The scene goes on as Cary’s friend Sara (the mediator between Cary and society) sees the mysterious gardener Ron in the garden and comments, “I haven’t even had time to think of my trees, much less get them pruned”. Sexuality is a repressed issue, and it is the elephant in the room. It’s a class taboo and a problem that extends beyond Cary into the lives of her neighbours. Two woman walk by in the background with a pram, suggestive again of the potent expectations of female sexual life.

Later in the film, Cary invites Ron to share coffee with her and his passion for nature quickly becomes the topic for conversation. Cary asks Ron if she should take up gardening, signalling her own awareness of her obligations of both her age and sex. Ron replies, “only if you think you’d like it.” In this single bit of interaction we clearly see Ron’s idealist world view (only do the things you want) whilst also revealing the contradictory American ideals that Sirk is criticising. In the land of the free you can (and should) do what you want (be liberated) – but only within the airless confines of your class and sex.

Cary’s pursuit of her own sexuality becomes a major narrative strand. The legacy her late husband has left behind entombs her inside their mausoleum-like family home. His trophies adorn the fireplace, serving to remind her of her own submission and passiveness beside the male sex, even in their physical absence. This absence of male power also emphasises the loss of the all-important nuclear family – the previous benefits of her social status not longer apply and now act as a self-inflicted trap. Cary is aware of her own entrapment, but her daughter Kay isn’t. Kay mentions,

“The Egyptian custom of walling up the widow alive in the funeral chamber of the dea husband… she was a possession too so she was supposed to journey into death with him, and the community saw to it that she did… of course, it doesn’t happen anymore.”

It’s interesting that Kay mentions so explicitly the community being responsible for the oppression of women. Cary sarcastically replies, “doesn’t it? Perhaps not in Egypt.” Despite this realisation of her fate, Cary decides against wearing widow’s black to the country club, instead opting for a red dress.

The red dress is obviously the ultimate metaphor for her sexual awakening, and Sirk uses it to explore specifically the sexuality of mothers. Being a widow she is expected now to be sexless, especially by her children. Kay and her brother Ned read the red dress as a return back to society to find ‘companionship’ with their choice of new stepfather being the decrepit and boring Harvey – they, and the rest of their class, expect Cary to return to her accepted place as mother and wife. Ned also comments as an aside, “I hope it doesn’t scare Harvey off,” putting Cary in the model female dichotomy – by wearing a red dress she is either ‘scaring’ men, or unwittingly inviting them in. These two opposites allow for no grey area. She exists purely for the male gaze. In this world only through a man may a woman find meaning.

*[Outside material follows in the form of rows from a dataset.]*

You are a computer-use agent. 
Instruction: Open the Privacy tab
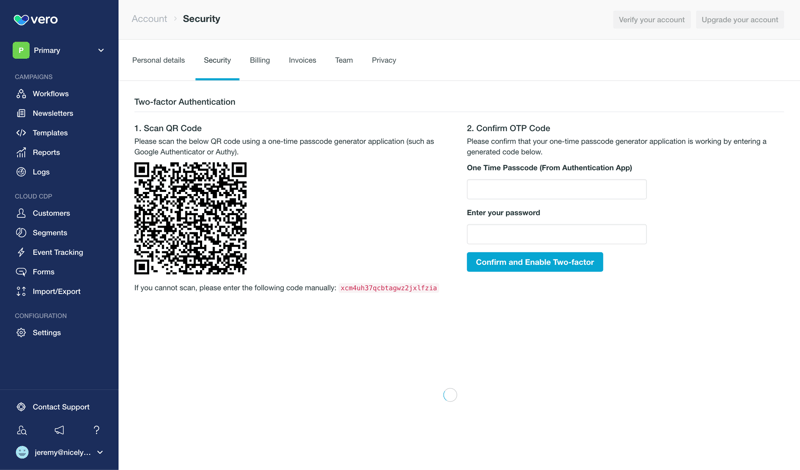click(x=384, y=60)
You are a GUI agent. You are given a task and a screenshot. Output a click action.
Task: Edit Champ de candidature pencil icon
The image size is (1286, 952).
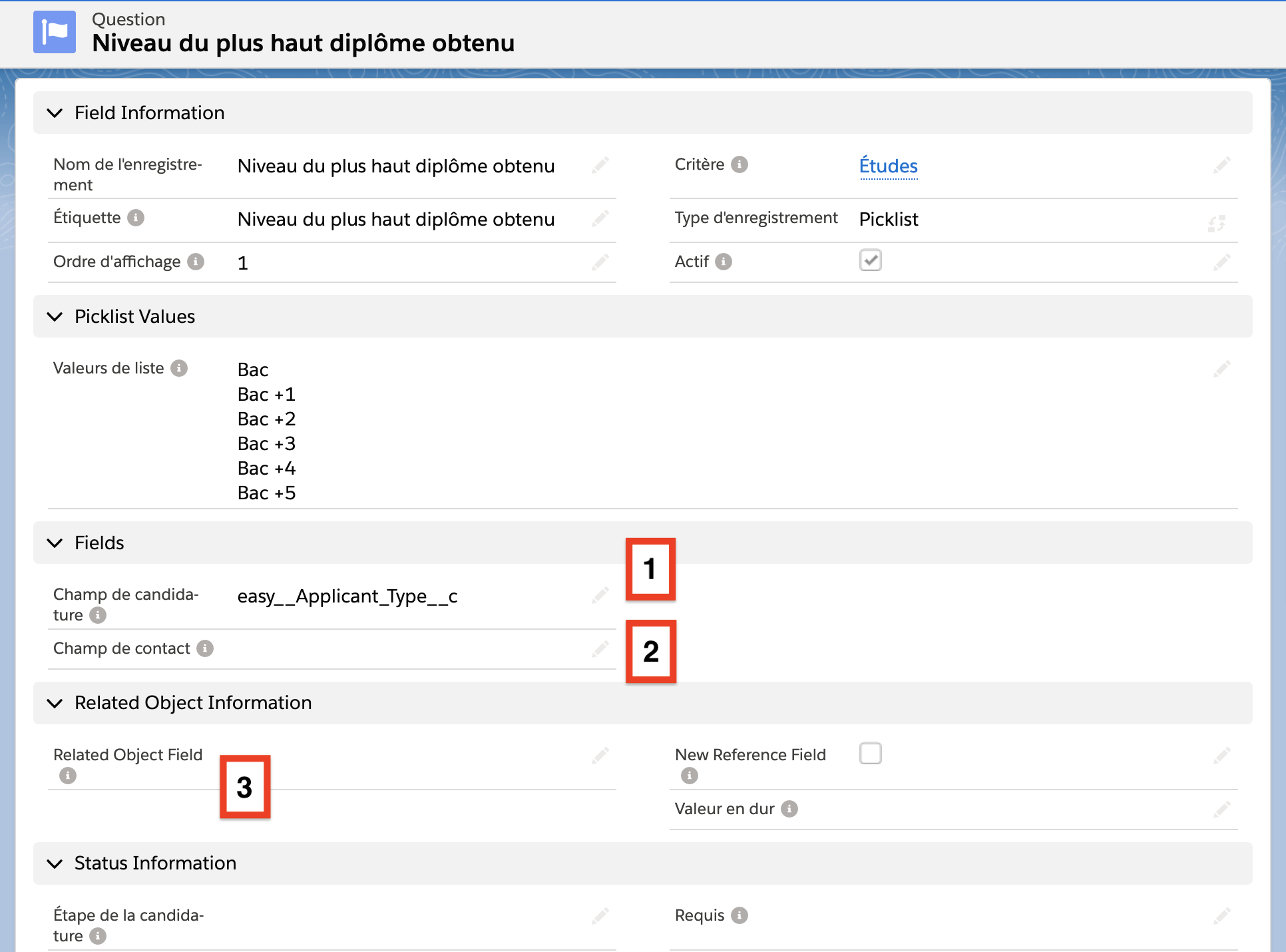pyautogui.click(x=600, y=595)
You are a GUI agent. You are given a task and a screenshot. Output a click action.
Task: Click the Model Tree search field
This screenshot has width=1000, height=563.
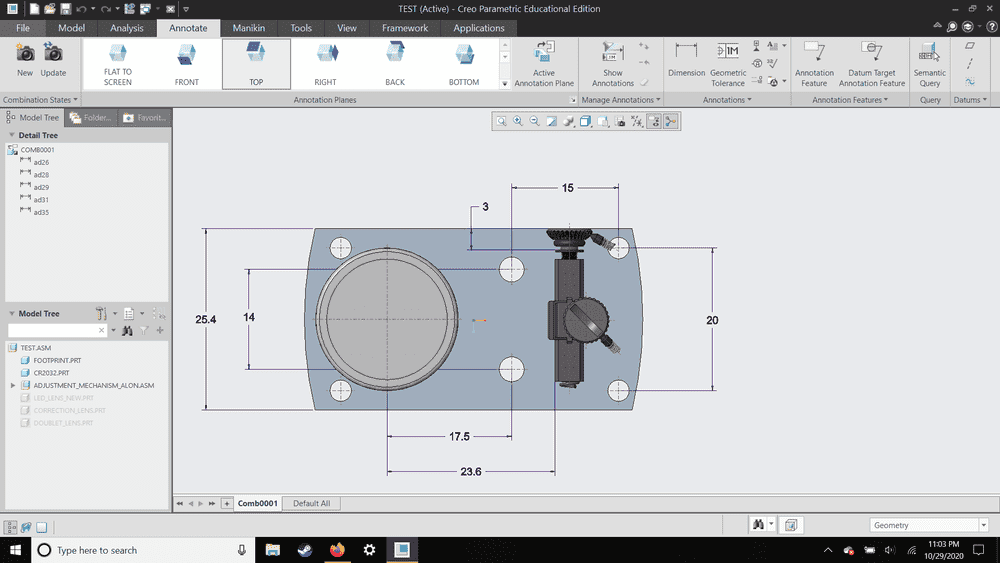pyautogui.click(x=52, y=330)
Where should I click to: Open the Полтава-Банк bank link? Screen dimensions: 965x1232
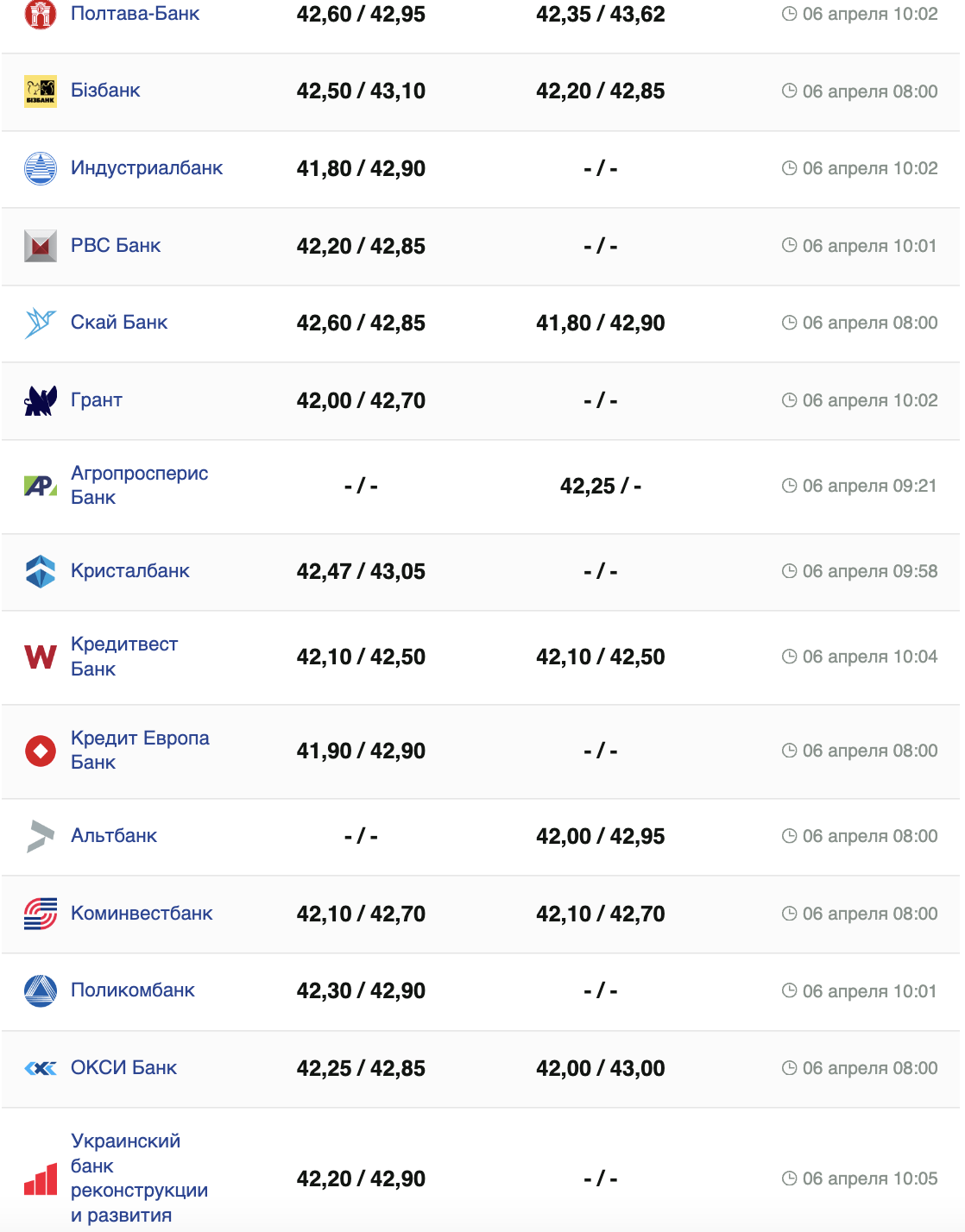(135, 14)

By the conclusion of All That Heaven Allows, true to melodramatic style we end up entangled within a cyclical narrative; Cary ends back where she started, in her assigned place as a mother figure, passively waiting over Ron’s sick bed. Sirk leaves it ambiguous as to whether Cary really does claim back that sexuality she so dearly craves. “Salvation for Sirks’ heroines is not in sacrifice of oneself to children or social codes, but in refusal to make these sacrifices,” reasons Mary Heskell in From Reverence to Rape. If this is true, the christmas card picture end of All That Heaven Allows certainly gives Cary her salvation.